-- start of Data listing --

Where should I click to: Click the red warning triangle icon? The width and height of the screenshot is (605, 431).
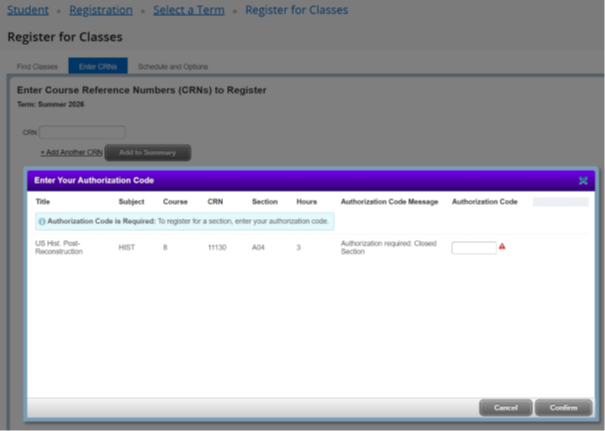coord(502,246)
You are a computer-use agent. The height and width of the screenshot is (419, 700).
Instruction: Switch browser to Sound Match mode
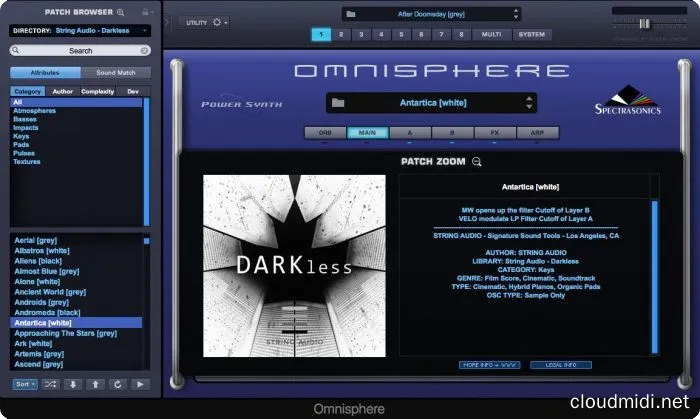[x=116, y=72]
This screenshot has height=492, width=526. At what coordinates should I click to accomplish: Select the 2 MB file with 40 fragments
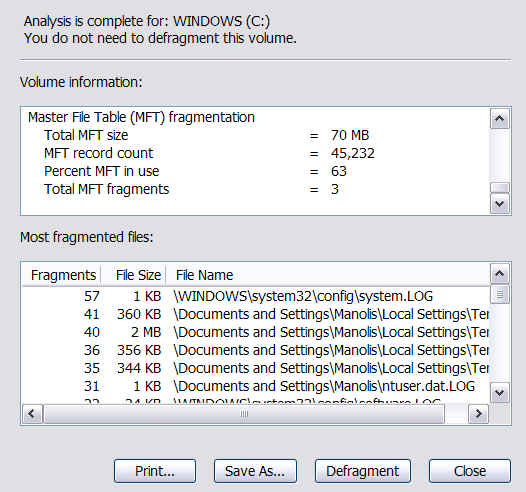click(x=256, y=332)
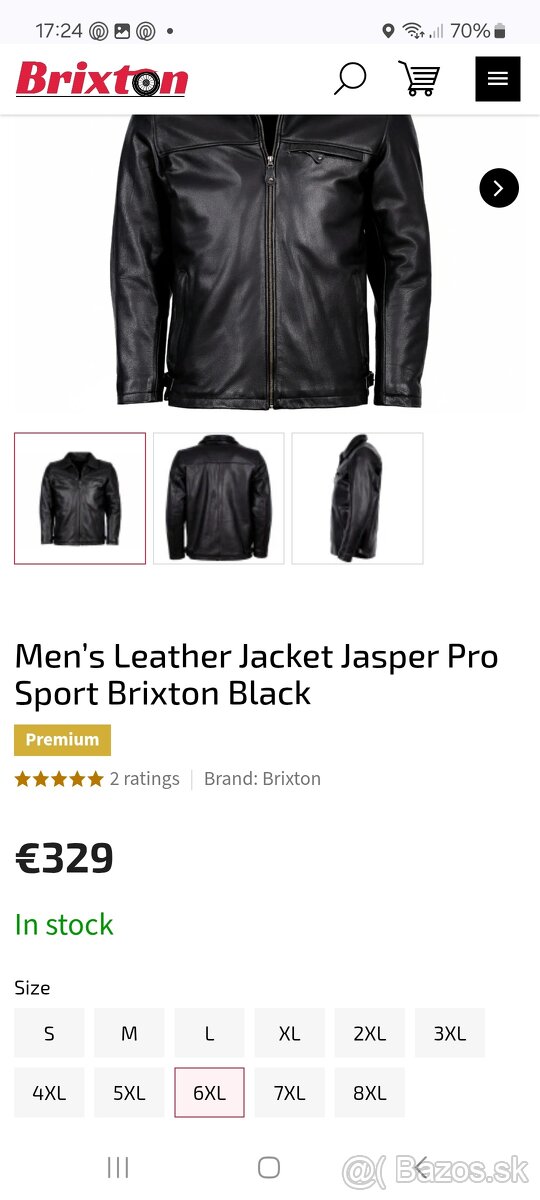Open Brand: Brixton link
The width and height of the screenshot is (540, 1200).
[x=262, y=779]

-- end of Data listing --
-- start of Data listing --

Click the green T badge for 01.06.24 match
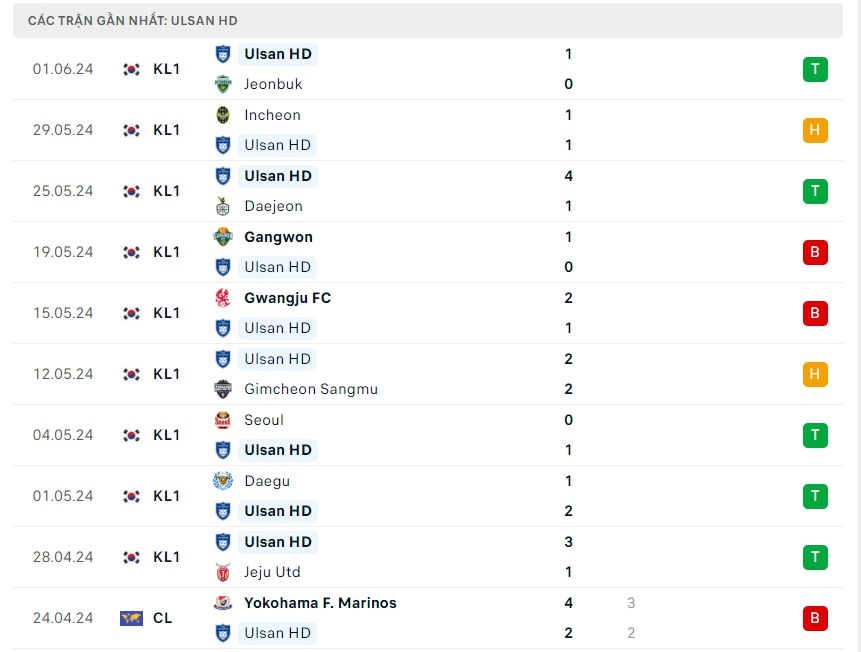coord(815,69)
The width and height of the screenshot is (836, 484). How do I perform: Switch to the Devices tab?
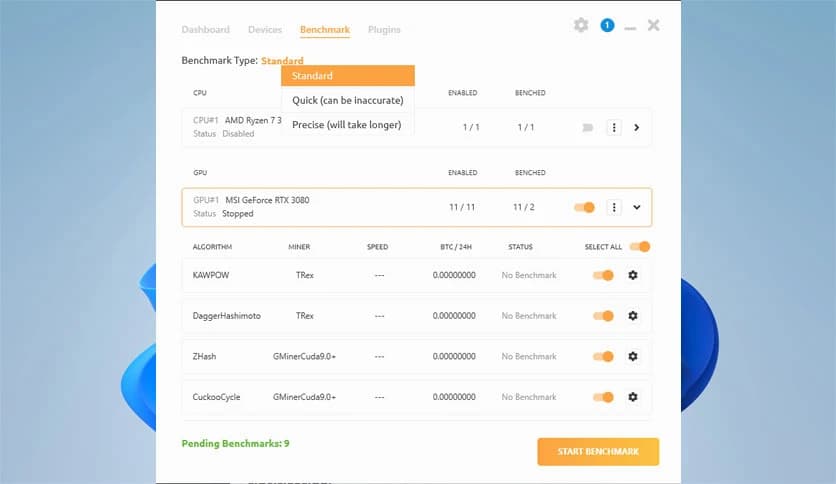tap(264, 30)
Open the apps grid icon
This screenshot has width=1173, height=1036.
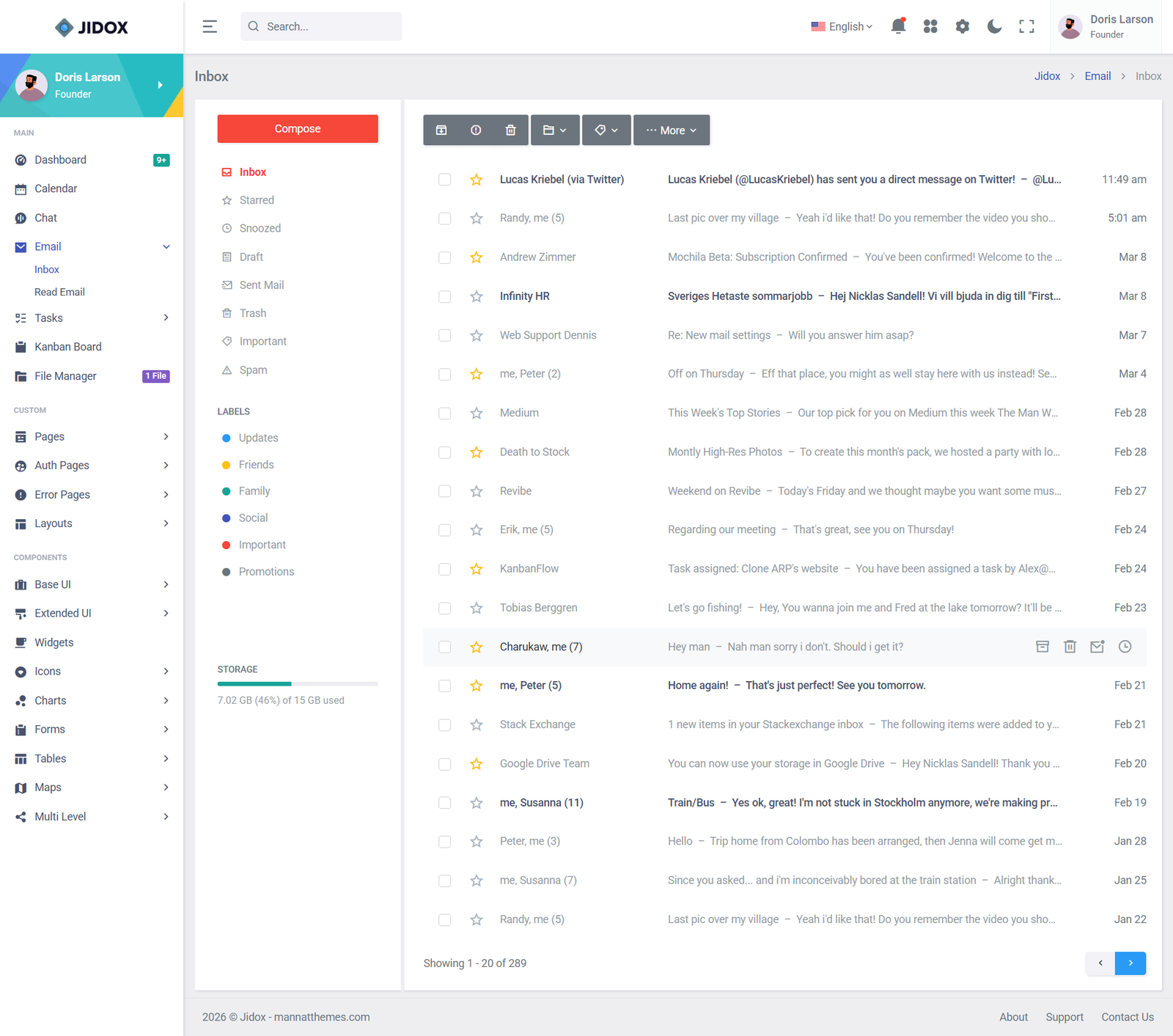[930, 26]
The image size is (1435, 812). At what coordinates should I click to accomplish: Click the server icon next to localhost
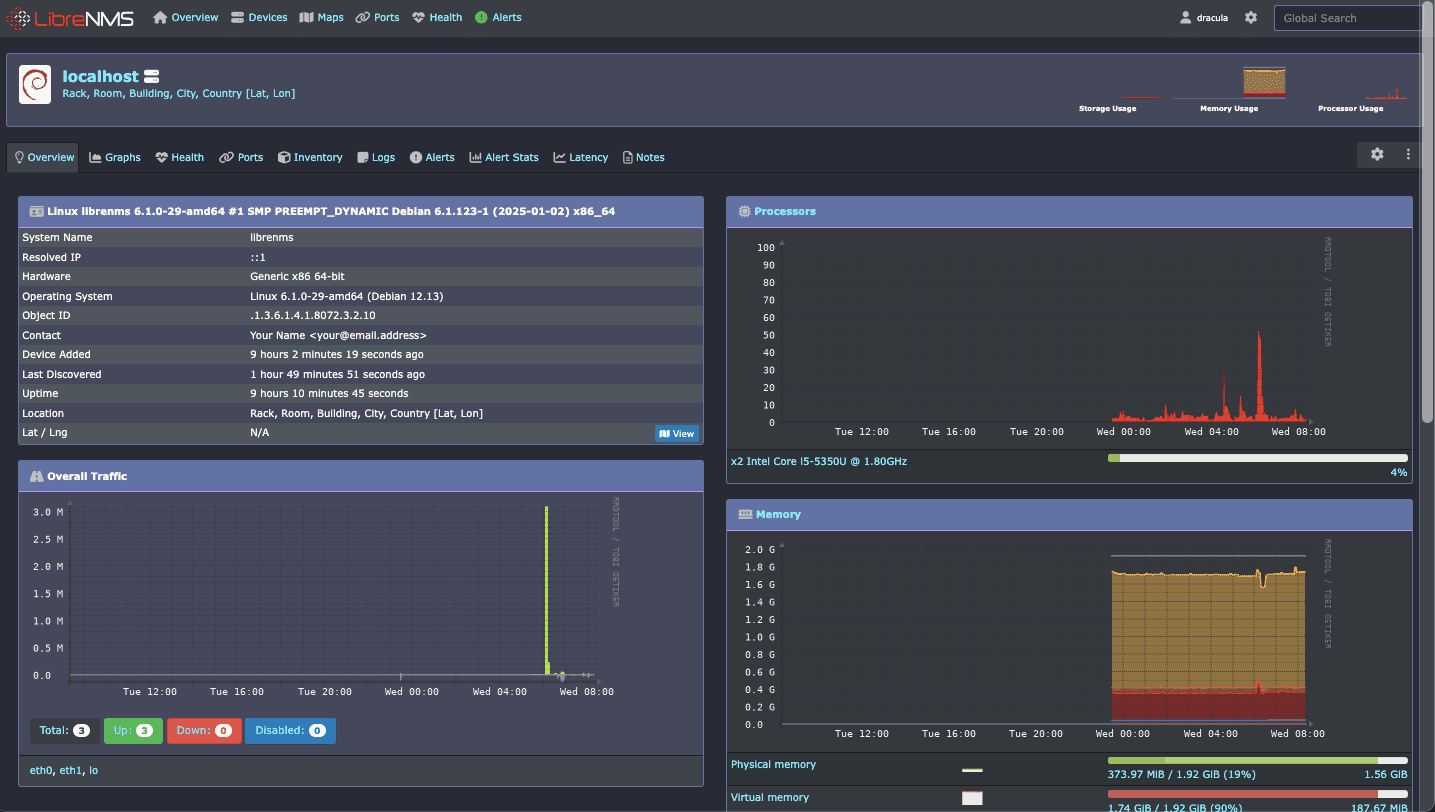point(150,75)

-- end of Data listing --
-- start of Data listing --

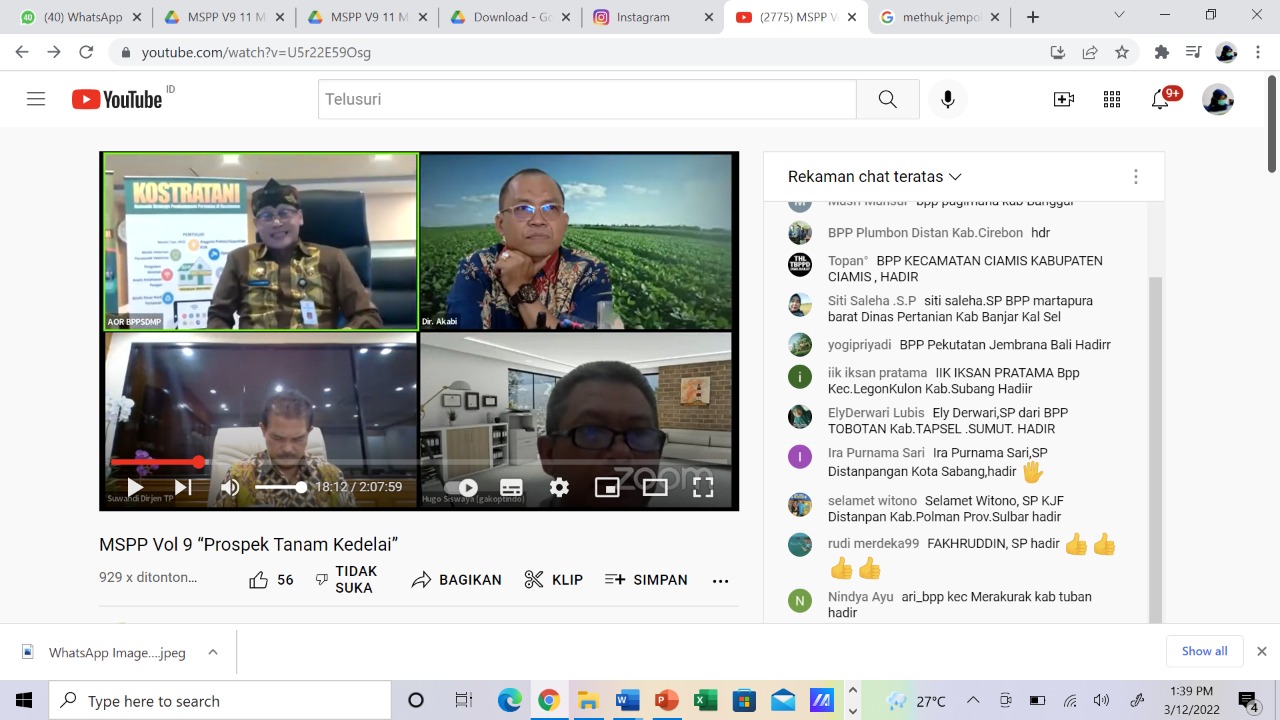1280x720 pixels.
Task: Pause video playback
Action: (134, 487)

-- end of Data listing --

Output the material from the line with "Open the apps grid icon" to the line with "point(150,75)", both lines included, word for word and without the pictures.

Solved problem:
Open the apps grid icon
This screenshot has width=1173, height=1036.
[930, 26]
The image size is (1435, 812). At what coordinates should I click to accomplish: Click the server icon next to localhost
point(150,75)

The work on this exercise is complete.